It is natural, perhaps, that I should first commend Dr. Orr as a students’ evangelist. Such preachers are a rare breed. Christian colleagues in universities and other institutions of learning will, I am sure, understand that relief with which a visitor is welcomed who can preach to a group of students with a clear understanding of their problems and prejudices, without embarrassed slurring of the essentials of the faith and without embarrassing the academic sponsors of his meeting with painful anecdote, arrogant dogmatism or irrelevance.

I have watched fairly closely Dr. Orr’s incidental work among the unions of the IVF (Inter-Varsity Fellowship) in this country, and could wish that it had been possible to use him more widely. He clearly understands students and knows how and where to win that contact with their thinking, which is the first requirement of effective preaching.

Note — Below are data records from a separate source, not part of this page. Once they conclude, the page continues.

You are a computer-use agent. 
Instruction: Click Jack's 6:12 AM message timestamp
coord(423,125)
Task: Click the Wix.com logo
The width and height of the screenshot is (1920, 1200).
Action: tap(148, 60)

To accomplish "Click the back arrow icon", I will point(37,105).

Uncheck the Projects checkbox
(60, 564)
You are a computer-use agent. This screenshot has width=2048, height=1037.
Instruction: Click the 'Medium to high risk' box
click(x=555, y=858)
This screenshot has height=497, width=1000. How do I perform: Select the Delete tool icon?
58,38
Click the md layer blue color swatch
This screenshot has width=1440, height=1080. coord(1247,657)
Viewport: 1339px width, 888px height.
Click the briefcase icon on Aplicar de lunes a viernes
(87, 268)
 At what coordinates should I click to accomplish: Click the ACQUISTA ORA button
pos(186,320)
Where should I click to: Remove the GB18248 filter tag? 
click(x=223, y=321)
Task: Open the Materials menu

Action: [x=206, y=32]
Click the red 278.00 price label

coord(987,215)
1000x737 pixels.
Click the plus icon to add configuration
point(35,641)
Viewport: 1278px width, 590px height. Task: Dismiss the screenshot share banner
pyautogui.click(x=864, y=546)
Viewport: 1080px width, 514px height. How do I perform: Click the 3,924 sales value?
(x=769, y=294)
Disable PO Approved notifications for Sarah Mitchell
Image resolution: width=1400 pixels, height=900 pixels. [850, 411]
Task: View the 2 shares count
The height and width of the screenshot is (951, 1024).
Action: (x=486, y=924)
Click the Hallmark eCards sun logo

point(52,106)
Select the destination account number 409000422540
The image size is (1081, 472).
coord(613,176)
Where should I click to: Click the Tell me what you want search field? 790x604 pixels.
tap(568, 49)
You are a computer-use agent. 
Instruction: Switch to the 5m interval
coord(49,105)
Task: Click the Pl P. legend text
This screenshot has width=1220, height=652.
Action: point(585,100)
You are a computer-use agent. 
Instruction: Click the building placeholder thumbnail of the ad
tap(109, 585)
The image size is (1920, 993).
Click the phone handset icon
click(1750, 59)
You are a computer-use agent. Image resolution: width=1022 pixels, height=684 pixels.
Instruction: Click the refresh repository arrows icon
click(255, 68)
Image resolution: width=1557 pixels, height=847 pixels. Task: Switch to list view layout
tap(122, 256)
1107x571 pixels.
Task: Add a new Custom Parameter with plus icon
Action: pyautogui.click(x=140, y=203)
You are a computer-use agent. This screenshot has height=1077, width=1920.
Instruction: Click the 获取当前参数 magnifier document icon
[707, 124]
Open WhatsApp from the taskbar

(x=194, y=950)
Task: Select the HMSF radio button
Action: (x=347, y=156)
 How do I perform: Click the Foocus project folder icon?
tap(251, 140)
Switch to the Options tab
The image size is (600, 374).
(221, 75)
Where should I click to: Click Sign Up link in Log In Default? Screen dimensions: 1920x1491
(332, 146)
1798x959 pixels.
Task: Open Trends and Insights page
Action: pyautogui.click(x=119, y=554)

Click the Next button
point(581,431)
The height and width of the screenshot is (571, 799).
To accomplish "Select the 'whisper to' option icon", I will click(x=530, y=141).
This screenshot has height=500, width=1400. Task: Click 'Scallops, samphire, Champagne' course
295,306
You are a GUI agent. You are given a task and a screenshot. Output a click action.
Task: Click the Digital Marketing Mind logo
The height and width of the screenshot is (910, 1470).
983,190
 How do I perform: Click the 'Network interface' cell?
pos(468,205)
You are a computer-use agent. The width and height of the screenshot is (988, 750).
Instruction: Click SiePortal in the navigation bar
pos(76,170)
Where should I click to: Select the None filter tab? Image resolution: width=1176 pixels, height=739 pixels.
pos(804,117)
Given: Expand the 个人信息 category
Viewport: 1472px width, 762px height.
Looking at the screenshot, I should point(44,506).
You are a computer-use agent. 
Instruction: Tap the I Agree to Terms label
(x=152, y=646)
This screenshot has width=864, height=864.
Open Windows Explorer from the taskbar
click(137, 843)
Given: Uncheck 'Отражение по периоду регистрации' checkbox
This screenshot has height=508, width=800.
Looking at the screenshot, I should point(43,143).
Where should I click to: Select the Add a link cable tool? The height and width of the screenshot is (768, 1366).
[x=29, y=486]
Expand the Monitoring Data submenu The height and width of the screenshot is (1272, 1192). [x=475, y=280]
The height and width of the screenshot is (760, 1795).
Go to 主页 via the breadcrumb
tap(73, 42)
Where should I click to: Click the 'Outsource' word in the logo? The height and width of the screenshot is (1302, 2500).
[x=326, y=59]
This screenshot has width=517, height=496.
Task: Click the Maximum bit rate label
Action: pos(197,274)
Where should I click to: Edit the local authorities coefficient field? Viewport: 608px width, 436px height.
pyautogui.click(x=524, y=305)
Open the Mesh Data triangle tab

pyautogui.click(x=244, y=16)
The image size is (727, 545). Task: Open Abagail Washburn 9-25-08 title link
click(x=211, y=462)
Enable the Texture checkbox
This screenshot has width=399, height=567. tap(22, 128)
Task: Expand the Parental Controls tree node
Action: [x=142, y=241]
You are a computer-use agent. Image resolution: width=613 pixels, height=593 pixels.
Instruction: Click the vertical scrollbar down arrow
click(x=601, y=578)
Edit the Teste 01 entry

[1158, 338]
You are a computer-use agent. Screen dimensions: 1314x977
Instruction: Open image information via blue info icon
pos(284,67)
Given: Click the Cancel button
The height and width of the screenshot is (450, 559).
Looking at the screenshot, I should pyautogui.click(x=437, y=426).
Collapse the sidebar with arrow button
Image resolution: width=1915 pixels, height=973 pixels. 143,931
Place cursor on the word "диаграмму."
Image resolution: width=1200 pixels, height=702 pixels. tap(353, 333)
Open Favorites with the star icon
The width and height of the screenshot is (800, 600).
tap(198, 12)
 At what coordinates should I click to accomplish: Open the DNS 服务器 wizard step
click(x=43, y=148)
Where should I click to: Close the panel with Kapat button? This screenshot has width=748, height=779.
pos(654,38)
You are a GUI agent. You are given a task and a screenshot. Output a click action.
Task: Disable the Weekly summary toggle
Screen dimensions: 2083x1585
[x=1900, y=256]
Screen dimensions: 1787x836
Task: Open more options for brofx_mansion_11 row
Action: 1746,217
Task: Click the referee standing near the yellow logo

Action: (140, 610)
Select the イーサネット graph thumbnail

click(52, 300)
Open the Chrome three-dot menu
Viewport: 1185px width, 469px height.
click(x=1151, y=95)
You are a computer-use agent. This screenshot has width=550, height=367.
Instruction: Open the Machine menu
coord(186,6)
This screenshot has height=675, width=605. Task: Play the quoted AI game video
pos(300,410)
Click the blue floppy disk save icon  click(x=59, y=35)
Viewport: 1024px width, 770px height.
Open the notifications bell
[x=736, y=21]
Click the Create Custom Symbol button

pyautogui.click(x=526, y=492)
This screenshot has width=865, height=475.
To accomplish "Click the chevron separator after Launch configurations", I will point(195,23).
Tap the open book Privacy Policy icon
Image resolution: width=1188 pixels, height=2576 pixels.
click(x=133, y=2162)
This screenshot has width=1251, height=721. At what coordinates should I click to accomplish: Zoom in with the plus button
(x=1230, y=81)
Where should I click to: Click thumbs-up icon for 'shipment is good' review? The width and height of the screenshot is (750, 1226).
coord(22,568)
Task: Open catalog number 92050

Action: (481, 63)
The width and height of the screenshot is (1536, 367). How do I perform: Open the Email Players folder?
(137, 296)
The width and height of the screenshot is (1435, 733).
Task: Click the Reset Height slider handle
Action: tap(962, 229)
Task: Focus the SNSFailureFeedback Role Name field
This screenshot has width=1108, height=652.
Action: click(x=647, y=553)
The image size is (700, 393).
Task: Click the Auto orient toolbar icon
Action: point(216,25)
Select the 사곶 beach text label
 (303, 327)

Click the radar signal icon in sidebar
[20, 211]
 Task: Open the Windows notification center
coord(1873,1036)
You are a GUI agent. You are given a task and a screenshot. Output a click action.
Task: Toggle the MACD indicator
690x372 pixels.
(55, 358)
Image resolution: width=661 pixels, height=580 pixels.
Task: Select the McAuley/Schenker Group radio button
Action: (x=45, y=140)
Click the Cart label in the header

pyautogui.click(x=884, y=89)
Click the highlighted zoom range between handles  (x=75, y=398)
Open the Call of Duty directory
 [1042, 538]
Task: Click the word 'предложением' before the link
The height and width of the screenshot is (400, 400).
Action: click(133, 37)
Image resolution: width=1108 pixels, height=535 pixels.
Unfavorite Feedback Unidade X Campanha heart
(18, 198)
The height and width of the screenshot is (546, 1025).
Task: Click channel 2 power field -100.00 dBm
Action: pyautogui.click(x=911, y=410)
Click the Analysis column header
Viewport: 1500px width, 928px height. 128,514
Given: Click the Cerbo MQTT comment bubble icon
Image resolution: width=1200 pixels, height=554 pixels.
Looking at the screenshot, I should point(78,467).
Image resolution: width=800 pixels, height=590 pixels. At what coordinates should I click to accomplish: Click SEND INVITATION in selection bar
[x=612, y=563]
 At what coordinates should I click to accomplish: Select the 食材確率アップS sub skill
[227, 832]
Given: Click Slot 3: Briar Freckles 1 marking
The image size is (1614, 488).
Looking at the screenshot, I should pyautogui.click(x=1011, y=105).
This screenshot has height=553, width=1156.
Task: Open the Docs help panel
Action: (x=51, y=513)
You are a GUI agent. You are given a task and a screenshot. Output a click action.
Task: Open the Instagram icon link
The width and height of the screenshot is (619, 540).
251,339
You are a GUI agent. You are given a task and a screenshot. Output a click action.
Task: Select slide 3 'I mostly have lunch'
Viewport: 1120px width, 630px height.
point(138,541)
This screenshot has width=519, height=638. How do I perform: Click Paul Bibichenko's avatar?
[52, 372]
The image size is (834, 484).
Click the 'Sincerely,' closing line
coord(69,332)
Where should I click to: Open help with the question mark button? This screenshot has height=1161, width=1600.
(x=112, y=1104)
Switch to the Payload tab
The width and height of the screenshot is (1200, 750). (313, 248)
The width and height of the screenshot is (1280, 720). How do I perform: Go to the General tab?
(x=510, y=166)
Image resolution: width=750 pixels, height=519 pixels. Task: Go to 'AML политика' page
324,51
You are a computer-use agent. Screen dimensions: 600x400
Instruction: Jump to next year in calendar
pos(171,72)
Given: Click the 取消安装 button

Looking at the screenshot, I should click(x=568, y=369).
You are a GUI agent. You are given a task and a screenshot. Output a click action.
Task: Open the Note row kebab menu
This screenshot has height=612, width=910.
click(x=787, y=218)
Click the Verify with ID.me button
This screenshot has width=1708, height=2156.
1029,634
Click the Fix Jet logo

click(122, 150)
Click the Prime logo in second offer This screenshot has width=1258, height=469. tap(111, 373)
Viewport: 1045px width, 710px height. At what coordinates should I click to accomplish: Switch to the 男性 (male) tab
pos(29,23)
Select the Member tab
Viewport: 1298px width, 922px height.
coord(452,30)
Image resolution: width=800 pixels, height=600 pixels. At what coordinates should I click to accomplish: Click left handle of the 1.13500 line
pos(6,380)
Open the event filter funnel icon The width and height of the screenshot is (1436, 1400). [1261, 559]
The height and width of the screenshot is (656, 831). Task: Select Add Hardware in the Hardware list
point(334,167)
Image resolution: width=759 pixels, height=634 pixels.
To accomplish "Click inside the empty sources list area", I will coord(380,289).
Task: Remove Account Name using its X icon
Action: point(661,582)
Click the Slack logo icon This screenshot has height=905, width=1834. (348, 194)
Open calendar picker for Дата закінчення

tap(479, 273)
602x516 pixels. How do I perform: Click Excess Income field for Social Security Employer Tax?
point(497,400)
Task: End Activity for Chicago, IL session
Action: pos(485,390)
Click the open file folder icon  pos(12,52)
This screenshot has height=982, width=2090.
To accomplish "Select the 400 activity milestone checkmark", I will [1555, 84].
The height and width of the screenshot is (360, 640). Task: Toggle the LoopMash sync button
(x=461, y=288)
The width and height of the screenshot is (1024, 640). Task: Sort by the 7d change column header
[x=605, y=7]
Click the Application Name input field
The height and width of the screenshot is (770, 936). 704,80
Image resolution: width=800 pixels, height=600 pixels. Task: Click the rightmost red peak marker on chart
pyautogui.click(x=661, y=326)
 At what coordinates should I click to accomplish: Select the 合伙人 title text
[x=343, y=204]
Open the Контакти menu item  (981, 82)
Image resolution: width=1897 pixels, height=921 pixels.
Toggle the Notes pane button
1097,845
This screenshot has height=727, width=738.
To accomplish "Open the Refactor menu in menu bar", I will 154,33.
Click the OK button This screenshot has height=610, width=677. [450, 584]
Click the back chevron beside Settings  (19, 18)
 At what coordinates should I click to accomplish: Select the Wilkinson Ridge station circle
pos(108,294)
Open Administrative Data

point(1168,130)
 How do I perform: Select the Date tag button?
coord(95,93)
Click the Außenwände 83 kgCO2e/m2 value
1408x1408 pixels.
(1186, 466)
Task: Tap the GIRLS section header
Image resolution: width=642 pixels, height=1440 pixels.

My own association with Dr. Orr was on the platform of the Ngaruawahia Convention. This interdenominational “Keswick” meets annually in a lovely place, rich in colonial history, at the junction of the Waipa and the Waikato Rivers.

The Convention is notable by any standards. Over 1,000 people gather for the major meetings, and as a past preacher at England’s Kewwick Convention, I can personally testify to the integrity of the message and the spiritual worth of Ngaruawahia’s annual effort. The peril, as critics of such work are prompt to point out, is shallow emotionalism and a fragile enthusiasm based on mass appeal and an over-charged atmosphere. On the occasions when I have served on such platforms, I have endeavored to relate my theme to Scripture, to encourage a biblical approach to devotion, to exalt the ethical, and to promote a deliberate examination of life and character in relation to the teaching of the New Testament.

It is my impression that Dr. Orr subscribes to the same principles. There is light and shade in his preaching; he is rich in relevant anecdote; but the solid biblical foundation on which he builds his appeal is always evident and ably laid. The response is heartening.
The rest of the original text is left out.